She glanced round the shop; Maggie was still parked up in the gardening section and laughing with one of the other sales staff. She looked great when she laughed.
Taz was still talking, while Kate made every effort to keep a grip, looking for something, anything to hold on to. It seemed as if everything she had known and believed to be true for most of her adult life had suddenly all shifted and was still moving. Maggie breaking her ankle had been the spark that had lit a fuse on the bomb that had blown her world apart.
How long would the Chrissie and Joe thing have gone undiscovered if Maggie hadn’t fallen down? How long before Maggie would have spilt the beans about Guy if Kate hadn’t driven home? Struggling to pull her mind away from the flames that threatened to engulf it Kate had a fleeting vision of Maggie and Guy standing by a Christmas tree in the hall, arm in arm, elegant newlyweds, hosting some fictional family get-together. They were barely able to keep their hands off each other. Kate shivered – Maggie was wearing a wedding dress and veil. Guy was wrapped in a small white fluffy bath towel. Kate closed her eyes, trying to wipe the image off her retina only to find it was immediately replaced by an equally vivid picture of Joe and Chrissie sitting hand in hand at her kitchen table. Chrissie was wearing Kate’s dressing gown and a bridal veil. ‘It’s not what you think, Kate,’ Joe was saying.
Kate sighed. The storm clouds pressing down inside her head had been gathering there since finding them together. Everything else that was happening in her life seemed to be being played out against the sense of an even greater storm brewing.
Instinctively, Kate knew that that sensation would follow her and be with her and to some extent alter the way she behaved and thought and reacted until the situation with Joe was resolved – and somewhere in that resolution her life would change for ever. Which sounded a bit melodramatic but then again Kate thought ruefully, picking up one of the books on the display, her sister Liz didn’t have the monopoly on high drama.
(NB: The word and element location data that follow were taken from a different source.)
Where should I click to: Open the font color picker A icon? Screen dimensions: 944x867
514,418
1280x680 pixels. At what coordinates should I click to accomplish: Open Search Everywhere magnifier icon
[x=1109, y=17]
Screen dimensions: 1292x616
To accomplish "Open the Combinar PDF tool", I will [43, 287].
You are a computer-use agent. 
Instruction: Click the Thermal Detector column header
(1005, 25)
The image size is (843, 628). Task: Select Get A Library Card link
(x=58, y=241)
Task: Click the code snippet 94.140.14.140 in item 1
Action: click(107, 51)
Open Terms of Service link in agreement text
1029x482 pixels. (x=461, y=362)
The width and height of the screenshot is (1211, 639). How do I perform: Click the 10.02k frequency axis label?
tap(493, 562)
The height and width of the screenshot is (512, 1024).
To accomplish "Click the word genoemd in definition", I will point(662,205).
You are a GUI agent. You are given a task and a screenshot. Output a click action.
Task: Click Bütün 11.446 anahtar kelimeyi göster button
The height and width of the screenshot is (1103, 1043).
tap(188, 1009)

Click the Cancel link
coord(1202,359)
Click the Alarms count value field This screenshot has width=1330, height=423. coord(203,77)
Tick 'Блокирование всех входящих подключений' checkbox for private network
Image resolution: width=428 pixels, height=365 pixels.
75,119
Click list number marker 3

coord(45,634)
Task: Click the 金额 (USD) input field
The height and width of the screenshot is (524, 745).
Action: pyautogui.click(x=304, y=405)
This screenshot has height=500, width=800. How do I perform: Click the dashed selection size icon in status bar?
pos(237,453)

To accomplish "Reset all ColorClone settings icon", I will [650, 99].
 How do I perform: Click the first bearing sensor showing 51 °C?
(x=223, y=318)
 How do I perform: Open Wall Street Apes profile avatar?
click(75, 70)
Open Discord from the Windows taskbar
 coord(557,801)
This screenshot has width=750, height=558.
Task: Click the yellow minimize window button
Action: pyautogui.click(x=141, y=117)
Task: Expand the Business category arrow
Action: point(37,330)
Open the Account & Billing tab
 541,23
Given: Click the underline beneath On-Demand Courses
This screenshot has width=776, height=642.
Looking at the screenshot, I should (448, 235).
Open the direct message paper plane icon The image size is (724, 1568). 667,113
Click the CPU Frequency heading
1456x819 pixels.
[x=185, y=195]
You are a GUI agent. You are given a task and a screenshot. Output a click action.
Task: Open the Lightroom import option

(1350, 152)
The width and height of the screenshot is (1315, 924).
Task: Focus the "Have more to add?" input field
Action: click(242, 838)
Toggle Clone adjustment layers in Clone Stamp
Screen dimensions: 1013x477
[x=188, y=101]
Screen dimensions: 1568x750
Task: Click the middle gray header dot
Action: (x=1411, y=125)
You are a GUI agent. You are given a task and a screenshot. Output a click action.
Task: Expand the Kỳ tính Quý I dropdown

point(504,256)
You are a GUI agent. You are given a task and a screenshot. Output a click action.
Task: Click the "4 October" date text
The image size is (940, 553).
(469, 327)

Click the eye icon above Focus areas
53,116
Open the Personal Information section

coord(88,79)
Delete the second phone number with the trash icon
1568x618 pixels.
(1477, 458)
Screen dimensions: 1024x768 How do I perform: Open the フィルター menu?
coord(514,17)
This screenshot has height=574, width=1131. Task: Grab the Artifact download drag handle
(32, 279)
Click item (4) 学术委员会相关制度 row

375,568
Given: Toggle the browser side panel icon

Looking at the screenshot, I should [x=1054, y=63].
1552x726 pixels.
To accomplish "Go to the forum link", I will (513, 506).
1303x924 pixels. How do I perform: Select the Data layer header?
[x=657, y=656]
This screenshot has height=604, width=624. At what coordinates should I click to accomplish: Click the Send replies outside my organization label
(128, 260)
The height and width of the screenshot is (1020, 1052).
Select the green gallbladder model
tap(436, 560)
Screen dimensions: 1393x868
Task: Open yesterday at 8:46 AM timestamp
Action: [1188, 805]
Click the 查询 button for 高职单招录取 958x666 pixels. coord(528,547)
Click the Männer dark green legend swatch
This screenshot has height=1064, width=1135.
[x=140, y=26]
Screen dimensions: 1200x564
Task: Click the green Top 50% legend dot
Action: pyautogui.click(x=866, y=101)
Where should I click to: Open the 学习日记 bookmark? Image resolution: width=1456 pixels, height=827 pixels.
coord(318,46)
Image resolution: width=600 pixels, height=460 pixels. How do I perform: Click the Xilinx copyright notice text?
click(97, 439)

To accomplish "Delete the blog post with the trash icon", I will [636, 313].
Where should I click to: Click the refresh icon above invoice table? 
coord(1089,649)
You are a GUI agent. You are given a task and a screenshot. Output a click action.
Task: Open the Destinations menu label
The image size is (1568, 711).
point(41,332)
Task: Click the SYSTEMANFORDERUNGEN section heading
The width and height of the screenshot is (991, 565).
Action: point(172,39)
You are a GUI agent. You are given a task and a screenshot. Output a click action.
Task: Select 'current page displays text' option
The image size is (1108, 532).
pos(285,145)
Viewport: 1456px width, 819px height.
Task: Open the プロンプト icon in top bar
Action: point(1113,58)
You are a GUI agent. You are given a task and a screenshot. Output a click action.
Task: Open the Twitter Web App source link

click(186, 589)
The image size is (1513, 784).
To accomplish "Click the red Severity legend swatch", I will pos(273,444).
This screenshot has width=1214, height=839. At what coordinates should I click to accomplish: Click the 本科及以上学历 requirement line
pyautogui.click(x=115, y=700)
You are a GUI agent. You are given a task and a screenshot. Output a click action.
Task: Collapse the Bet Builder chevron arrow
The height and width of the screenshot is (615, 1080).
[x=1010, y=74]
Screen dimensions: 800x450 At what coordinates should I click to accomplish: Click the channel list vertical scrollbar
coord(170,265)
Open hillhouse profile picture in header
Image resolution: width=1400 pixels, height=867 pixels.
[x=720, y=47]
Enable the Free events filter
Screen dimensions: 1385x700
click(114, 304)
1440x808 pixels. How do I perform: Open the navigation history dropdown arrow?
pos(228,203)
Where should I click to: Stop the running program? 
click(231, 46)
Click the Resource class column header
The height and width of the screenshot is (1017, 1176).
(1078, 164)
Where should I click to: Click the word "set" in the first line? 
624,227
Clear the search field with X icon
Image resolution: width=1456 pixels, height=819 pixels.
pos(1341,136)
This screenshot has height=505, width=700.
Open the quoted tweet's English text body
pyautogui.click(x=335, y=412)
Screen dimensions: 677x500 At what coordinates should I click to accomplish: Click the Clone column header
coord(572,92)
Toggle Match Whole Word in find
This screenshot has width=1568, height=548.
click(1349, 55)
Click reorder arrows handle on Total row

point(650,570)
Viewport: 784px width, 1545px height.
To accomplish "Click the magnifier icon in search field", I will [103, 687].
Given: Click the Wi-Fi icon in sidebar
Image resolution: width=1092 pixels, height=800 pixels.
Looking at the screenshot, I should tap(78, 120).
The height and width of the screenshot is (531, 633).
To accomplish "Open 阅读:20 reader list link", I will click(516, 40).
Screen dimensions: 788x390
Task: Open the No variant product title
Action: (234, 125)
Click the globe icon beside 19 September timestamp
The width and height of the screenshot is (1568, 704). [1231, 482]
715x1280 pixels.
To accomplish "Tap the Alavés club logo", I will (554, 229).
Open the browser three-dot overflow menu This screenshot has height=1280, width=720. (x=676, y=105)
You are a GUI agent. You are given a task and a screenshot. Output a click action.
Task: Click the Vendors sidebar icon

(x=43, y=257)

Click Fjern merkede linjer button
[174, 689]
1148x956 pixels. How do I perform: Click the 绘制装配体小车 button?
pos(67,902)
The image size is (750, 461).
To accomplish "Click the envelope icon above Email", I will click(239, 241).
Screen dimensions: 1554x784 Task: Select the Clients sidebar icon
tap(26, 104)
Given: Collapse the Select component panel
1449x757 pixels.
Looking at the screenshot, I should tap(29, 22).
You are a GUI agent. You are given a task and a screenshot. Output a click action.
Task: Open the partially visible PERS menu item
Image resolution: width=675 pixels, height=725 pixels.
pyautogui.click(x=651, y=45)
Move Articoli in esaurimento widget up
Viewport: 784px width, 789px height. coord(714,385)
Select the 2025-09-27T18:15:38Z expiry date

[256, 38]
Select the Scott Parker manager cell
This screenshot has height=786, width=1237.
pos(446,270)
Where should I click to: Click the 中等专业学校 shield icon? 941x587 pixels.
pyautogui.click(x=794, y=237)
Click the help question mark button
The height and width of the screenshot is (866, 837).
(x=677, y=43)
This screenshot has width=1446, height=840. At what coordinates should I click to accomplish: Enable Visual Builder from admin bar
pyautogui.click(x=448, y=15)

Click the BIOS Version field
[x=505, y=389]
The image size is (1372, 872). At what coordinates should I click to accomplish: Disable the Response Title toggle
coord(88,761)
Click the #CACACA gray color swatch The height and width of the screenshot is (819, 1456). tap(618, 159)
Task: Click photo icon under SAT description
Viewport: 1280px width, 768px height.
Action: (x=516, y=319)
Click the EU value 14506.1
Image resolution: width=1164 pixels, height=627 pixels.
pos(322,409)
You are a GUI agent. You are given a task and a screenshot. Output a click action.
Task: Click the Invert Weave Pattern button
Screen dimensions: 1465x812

‘Oh, do you like him? Have you read the new one?’ Taz was busily waving another copy of the book in her direction. ‘We had him in last week, this is a signed copy if you’re interested.’ It was only then that Kate realised with a start that she’d been holding a conversation without actually being aware of a single word.
Denham had barely changed in the years since Kate had left home. The main streets and marketplace were mostly Georgian with a strong Dutch influence shaping the roof lines and plaster work; if you glanced up above the modern shop fronts and brightly painted facades it didn’t take much to pick out the handsome symmetrical lines of an older time.
Walking along the High Street, Kate realised that even if she hadn’t come to stay with Maggie, her mother had more than enough friends and people who loved and cared about her to ensure she didn’t starve or die of neglect while Guy was away. It was heartwarming and at the same time a bit threatening to be greeted every hundred yards or so by all manner of faces, remembered, half remembered, known and unknown.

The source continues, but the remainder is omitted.